The minute wasp Habrobracon hebetor venom (HH venom) is a potent cocktail of toxins that paralyzes the victim's muscles and suppresses humoral and cellular immunity. This study examined the effect of HH venom on specific biochemical, physiological, and ultrastructural characteristics of the thoracic and nervous (CNS) tissues of Drosophila melanogaster under in vitro conditions. Venom treatment modulated the activities of superoxide dismutase (SOD) and catalase (CAT), endogenous Drome-AKH level, and affected the relative viability of the cells. Additionally, it reduced the expression of genes related to the immune system in the CNS, including Keap1, Relish, Nox, Eiger, Gadd45, and Domeless, as well as in the thoracic muscles, except for Nox. Besides, venom treatment led to deteriorative changes in the ultrastructure of muscle cells, particularly affecting the mitochondria. When venom and Drosophila melanogaster-adipokinetic hormone (Drome-AKH) were applied together, the effects of the venom alone were often modulated.

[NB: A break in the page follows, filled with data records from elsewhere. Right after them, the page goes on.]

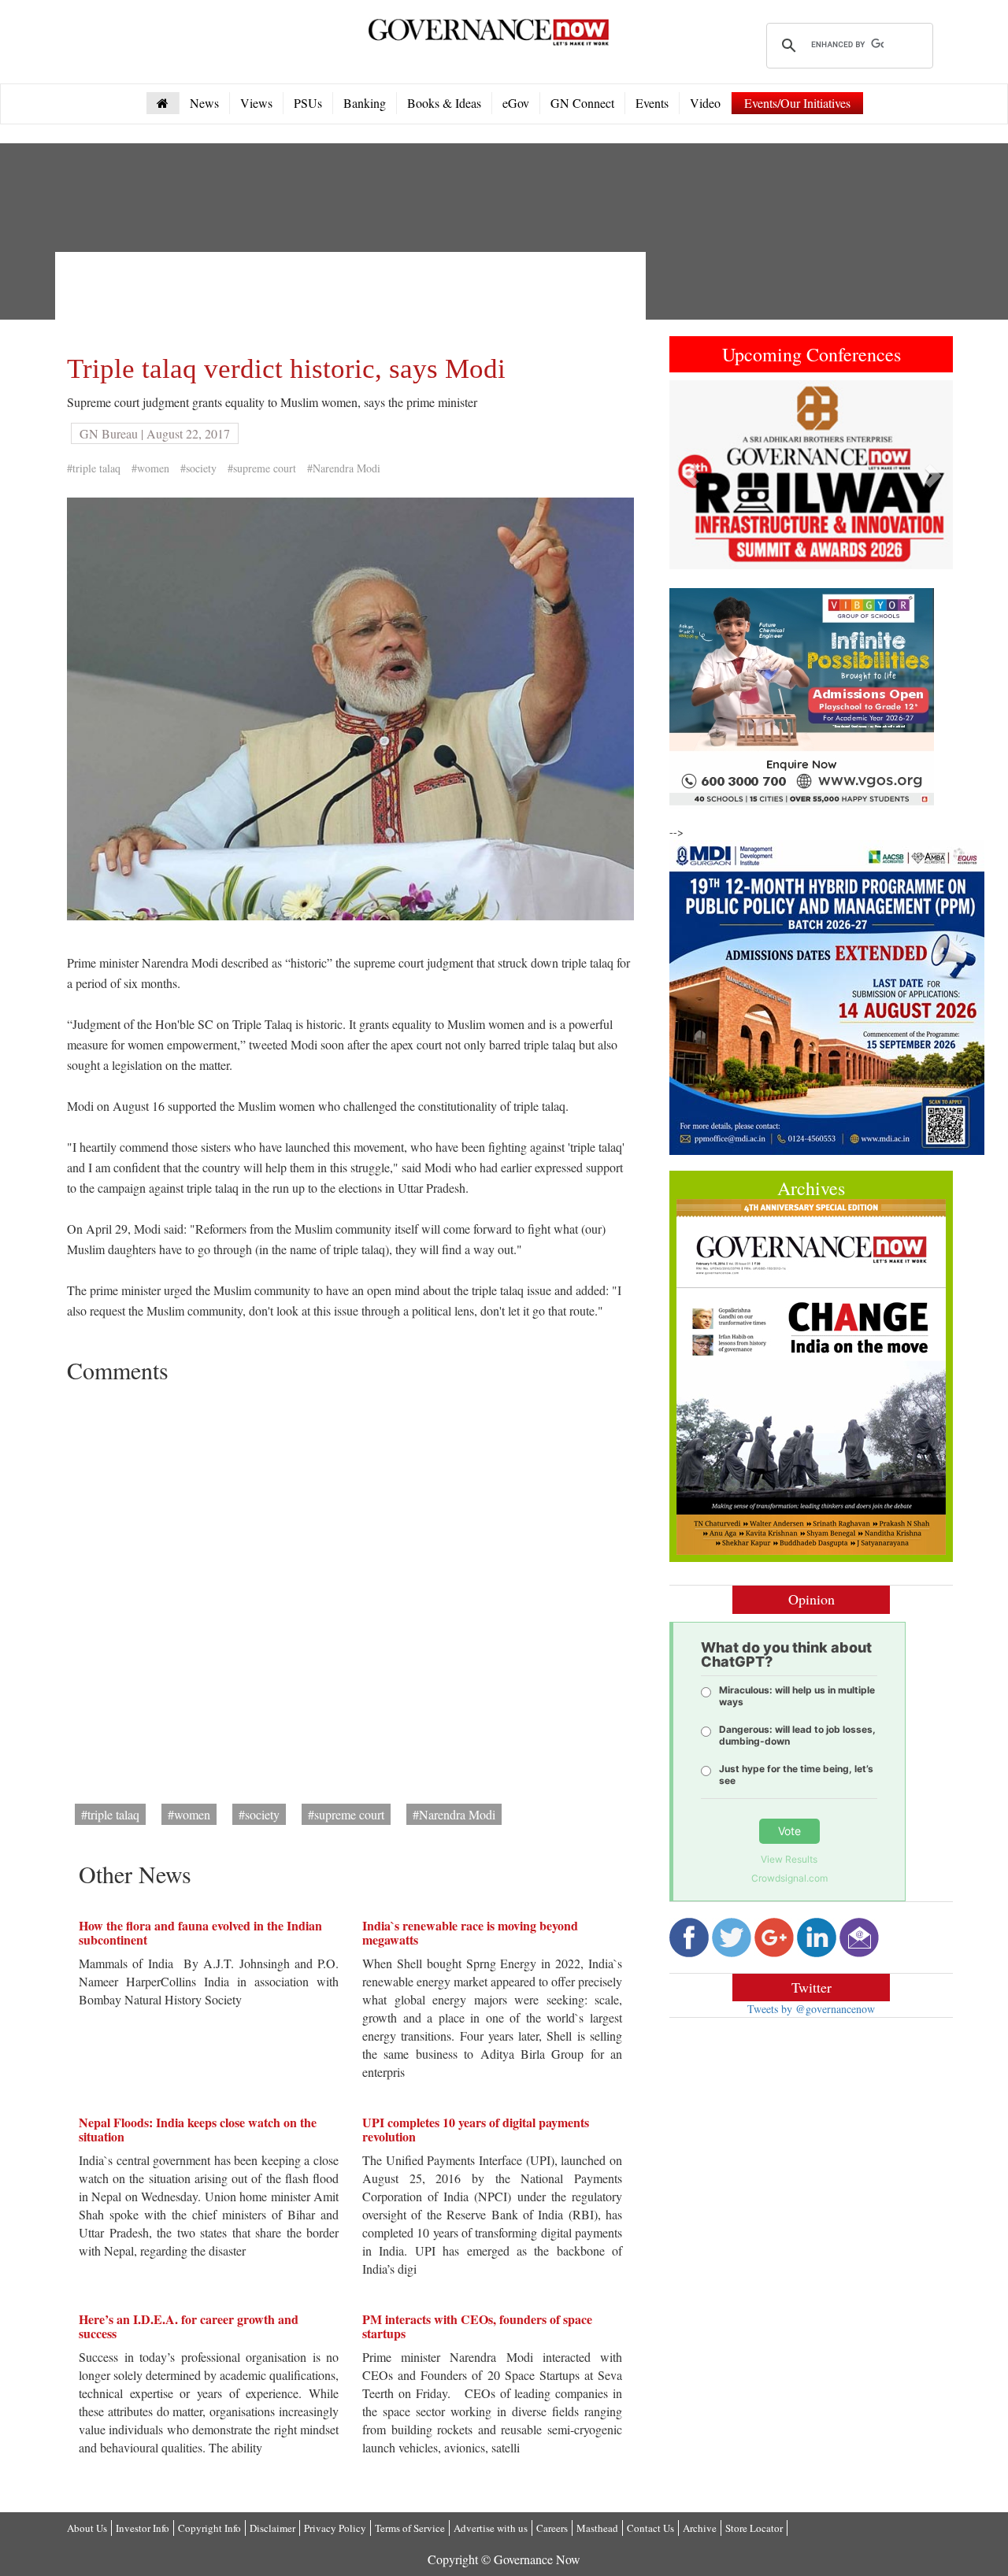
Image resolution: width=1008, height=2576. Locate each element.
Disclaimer (272, 2528)
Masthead (597, 2528)
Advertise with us (491, 2528)
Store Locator (754, 2528)
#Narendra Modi (343, 468)
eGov (515, 102)
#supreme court (262, 468)
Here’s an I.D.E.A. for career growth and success (188, 2326)
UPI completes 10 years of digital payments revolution (475, 2129)
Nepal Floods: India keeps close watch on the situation (198, 2129)
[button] (690, 474)
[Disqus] (350, 1588)
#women (150, 468)
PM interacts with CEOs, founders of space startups (477, 2326)
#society (198, 468)
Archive (700, 2528)
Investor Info (142, 2528)
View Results (789, 1859)
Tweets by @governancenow (811, 2008)
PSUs (308, 102)
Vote (789, 1831)
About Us (87, 2528)
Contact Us (650, 2528)
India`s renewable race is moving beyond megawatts (470, 1932)
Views (256, 102)
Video (705, 102)
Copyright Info (209, 2528)
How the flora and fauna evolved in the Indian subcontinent (200, 1932)
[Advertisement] (353, 299)
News (204, 102)
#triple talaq (93, 468)
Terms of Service (410, 2528)
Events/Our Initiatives (797, 102)
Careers (552, 2528)
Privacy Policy (335, 2528)
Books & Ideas (444, 102)
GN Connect (582, 102)
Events (652, 102)
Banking (364, 102)
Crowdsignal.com (789, 1878)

The harmful effect of the venom on SOD activity was relatively reduced and the activity returned to a level similar to that of the control. In the CNS, the simultaneous application of venom and hormones abolished the suppression of previously reported immune-related genes (except for Gadd45), whereas in the muscles, this was only true for Eiger. Additionally, Drome-AKH restored cell structure to a level comparable to that of the control and lessened the harmful effects of HH venom on muscle mitochondria. These findings suggest a general body response of D. melanogaster to HH venom and a partial defensive role of Drome-AKH in this process.